We entered the data for the cumulative incidence over time from June 2020 to February 2022 into the statistical model. To ensure the smoothness of the fitted cumulative incidence, a smoothing spline function was employed to identify patterns in the cumulative risk of infection over the course of time. We used serial cross-sectional data from five serum surveys and assumed that each survey result represented the seroprevalence in the middle of each month; namely, June 15, 2020; August 15, 2020; December 15, 2020; December 15, 2021; and February 15, 2022. Because continuously observed data were missing, a smoothing spline model was fitted to the seroprevalence data to deal with the data in a discrete manner (i.e., every 15 days) for the period from June 15, 2020, to February 15, 2022. The calendar time was used as predictor variable and the knots for the spline were evenly spaced in the conducting times of the five serum surveys. The smoothing parameter λ was determined by comparing the spline model solution against the cumulative count of confirmed cases. That is, let \({f}_{i}\left(t\right)\) be the cumulative incidence, as predicted by the smoothing spline, for wave i at calendar time t, and similarly, let \({c}_{i}\left(t\right)\) be the cumulative number of confirmed cases during wave i at reporting date t. We computed the following distance D:

$$D=\sum_{i}\left\{\sum_{t}{\left[\frac{{f}_{i}\left(t\right)}{{w}_{i}}-{c}_{i}\left(t\right)\right]}^{2}\right\},$$

where wi is the ascertainment bias calculated as \({w}_{i}={f}_{i}({t}_{i})/{c}_{i}({t}_{i})\), and where ti was the last date of i-th epidemic wave. Because the present study handled datasets covering more than 2 years, we discarded the small time-lag between seroconversion and reporting date. In a range from 0 to 1 (e.g., 0.001, 0.002,.…, 1), we calculated D and found λ that minimised error. Bootstrap-based 95% confidence intervals (CI) were computed by resampling positive individuals from each survey 1000 times.

Estimation of IFR and ascertainment bias

Given the smoothed incidence of infection, we estimated the IFR and ascertainment bias up to the end of January, 2022, that is, for all six waves.

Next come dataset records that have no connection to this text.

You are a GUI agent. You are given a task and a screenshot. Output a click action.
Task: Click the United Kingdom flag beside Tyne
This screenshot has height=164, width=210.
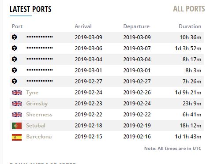17,93
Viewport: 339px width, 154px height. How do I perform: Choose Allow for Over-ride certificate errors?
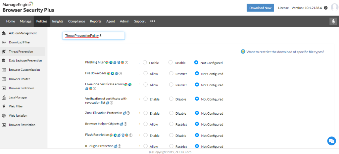145,85
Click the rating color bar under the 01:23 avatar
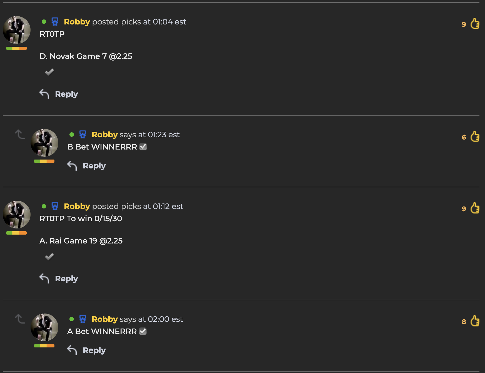The width and height of the screenshot is (485, 373). coord(44,161)
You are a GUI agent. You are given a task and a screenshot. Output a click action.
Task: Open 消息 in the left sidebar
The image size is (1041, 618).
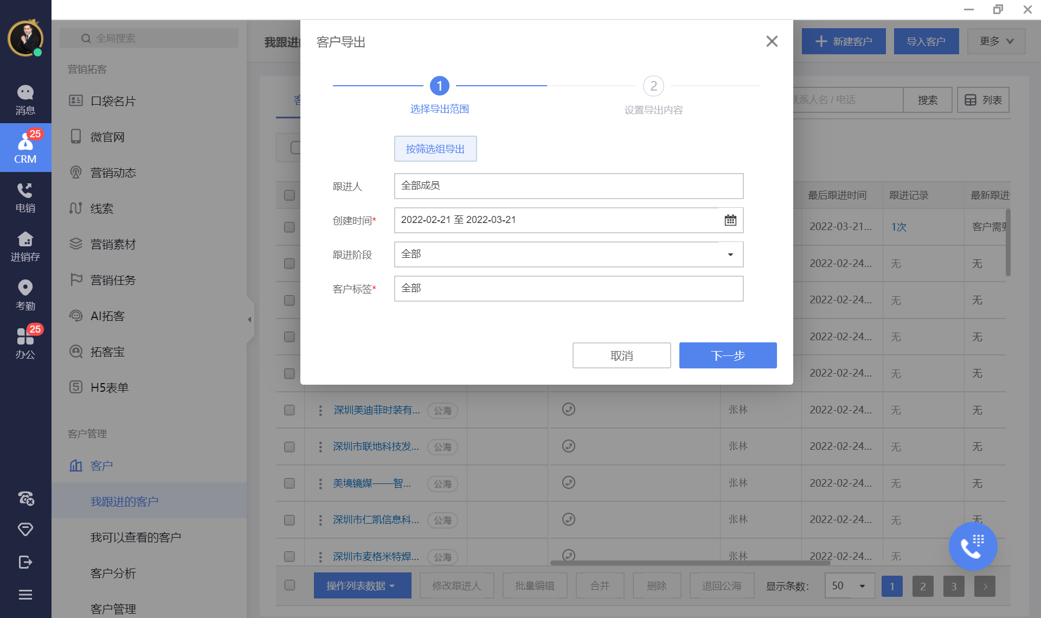(x=25, y=100)
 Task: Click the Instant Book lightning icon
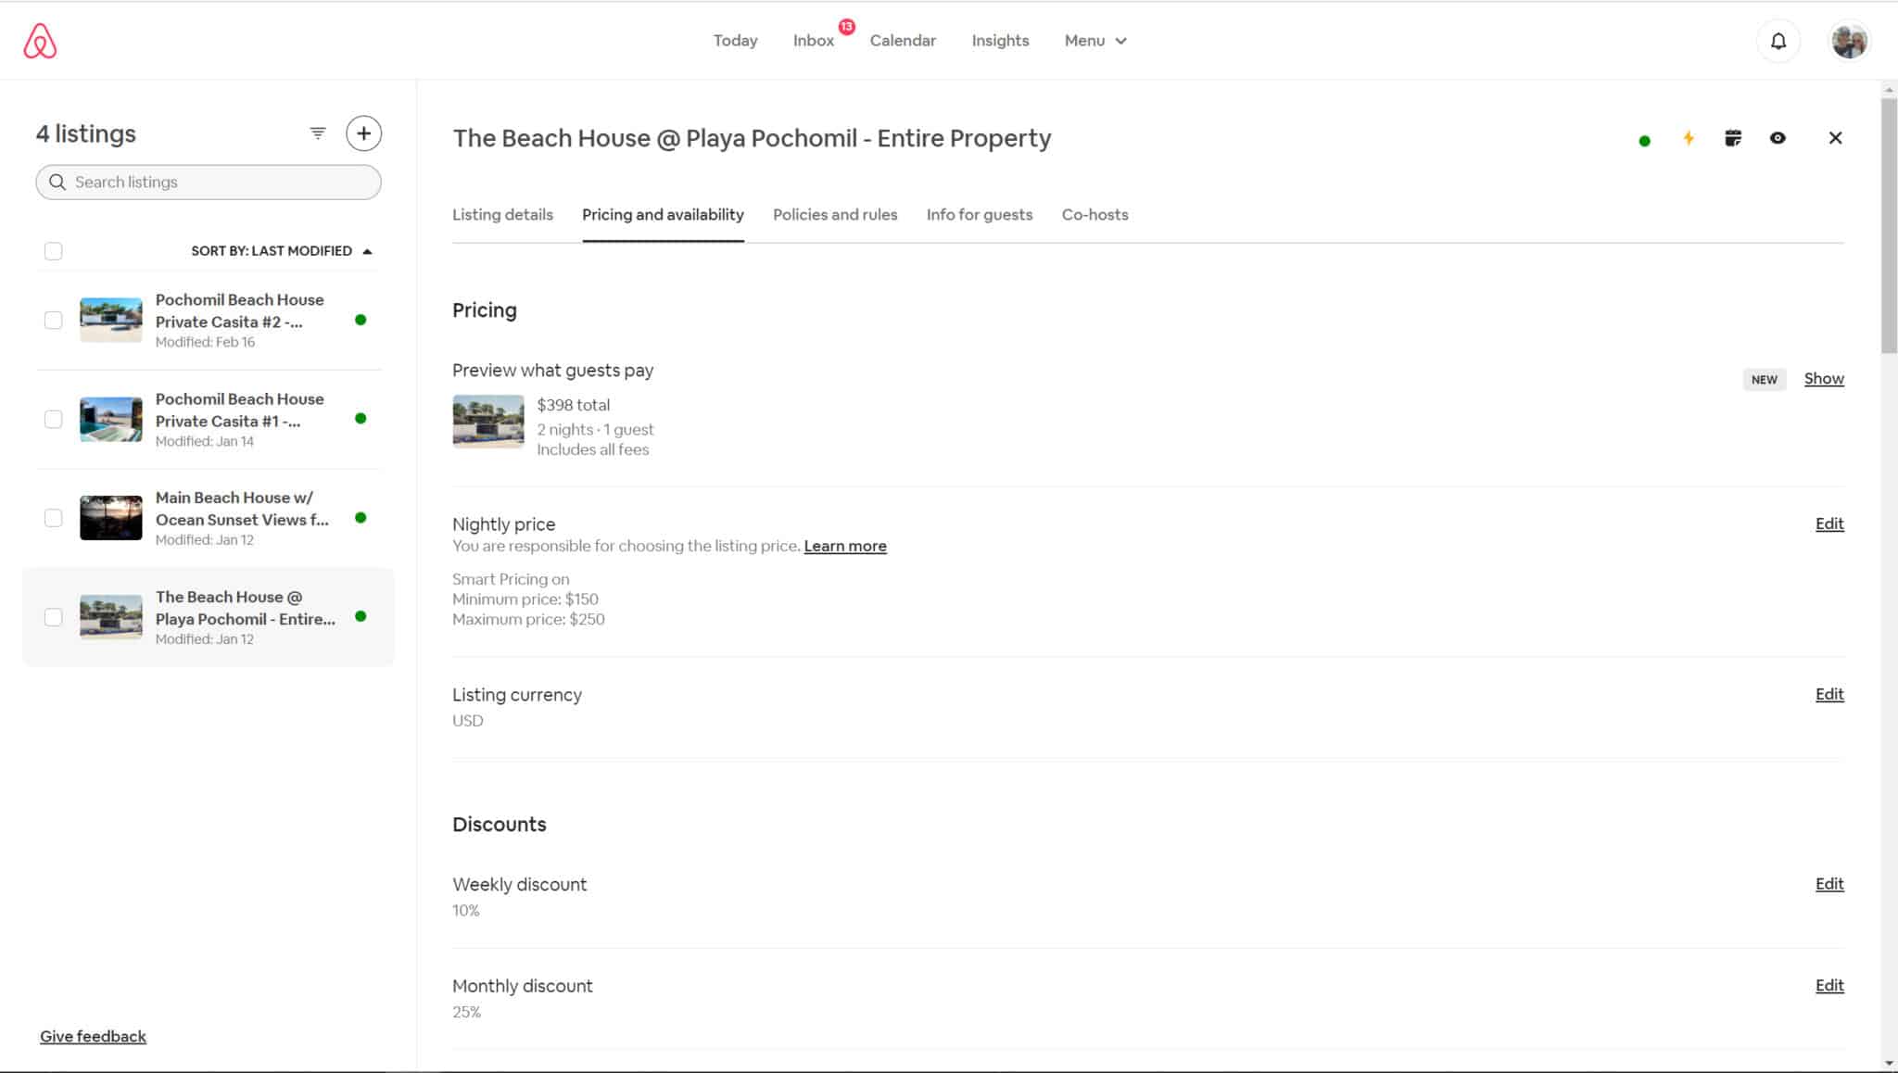[x=1689, y=138]
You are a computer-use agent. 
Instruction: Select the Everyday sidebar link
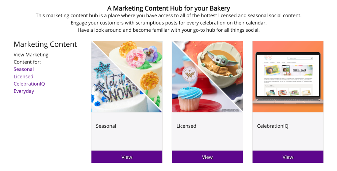point(24,91)
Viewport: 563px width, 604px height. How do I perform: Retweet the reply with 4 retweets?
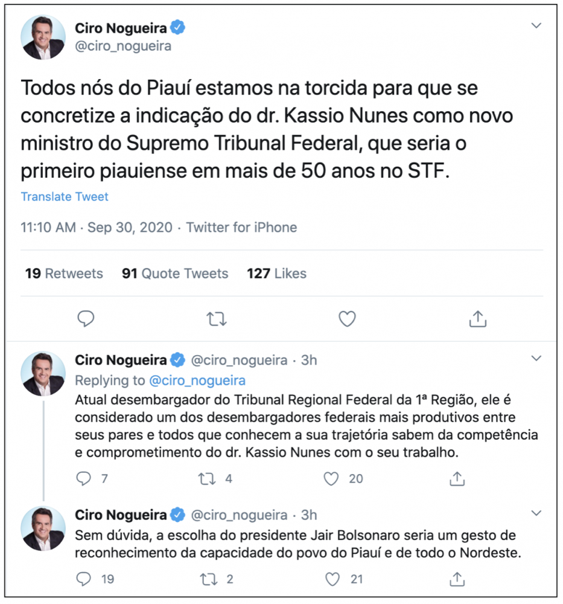tap(207, 479)
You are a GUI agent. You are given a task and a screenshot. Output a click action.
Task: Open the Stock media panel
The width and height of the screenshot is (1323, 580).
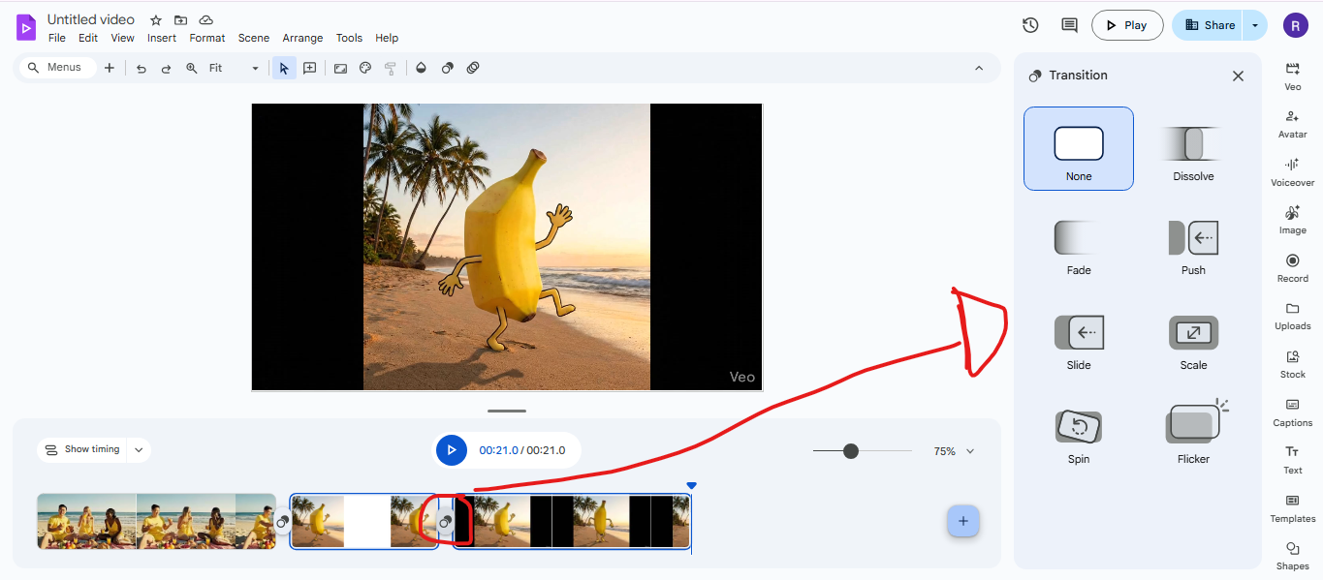[1292, 363]
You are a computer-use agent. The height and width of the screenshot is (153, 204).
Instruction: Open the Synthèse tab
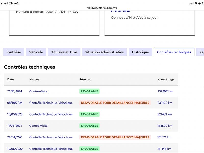coord(14,52)
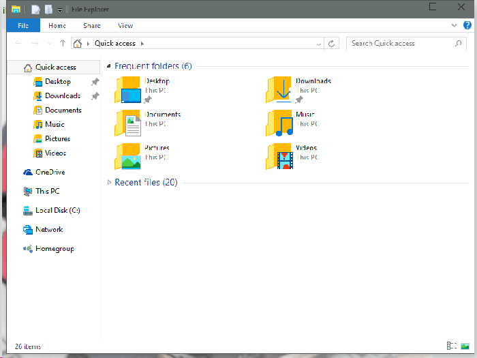Select Homegroup in the navigation pane
This screenshot has width=477, height=358.
pos(55,249)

Before estimating the IFR, we first analysed the confirmed case and death datasets by January 31, 2022, to estimate CFR by age group for each epidemic wave i,

$${CFR}_{i}=\frac{{M}_{i}}{{C}_{i}},$$

where Mi and Ci are cumulative numbers of deaths and confirmed cases, respectively, of wave i. Notably, CFRi was modelled as a function of epidemic wave i. Furthermore, we discarded small time-lags between the date of reporting and the date of death because the number of cases between different epidemic waves tended to be very small. The 95% CI was computed using the Wilson score interval. Subsequently, we calculated the IFR using death count data and estimated the cumulative incidence of wave i, Fi, that is,

$${IFR}_{i}=\frac{{M}_{i}}{{F}_{i}},$$

Finally, the ascertainment bias Bi was subsequently computed as the ratio of the total to ascertained (confirmed) number of infected individuals, that is,

$${B}_{i}=\frac{{F}_{i}}{{C}_{i}}.$$

Notably, wi was estimated from the first to fifth waves by minimising the above-mentioned D, that is, wi = Bi for i = {1,2,3,4,5}, but Bi was uniquely calculated using this equation for the sixth wave. As for the sixth wave (Omicron wave), we analysed the cases observed by January 15, 2022, while the cumulative risk of infection using the spline model was modelled until January 31, 2022, allowing 2 weeks for humoral immune responses to be established37. This was in the midst of the sixth wave, but the truncation was required to correspond to the timing of the fourth national seroepidemiological survey, which took place during the course of the sixth wave. As part of the sensitivity analysis, we varied the date of truncation from January 10 to January 20.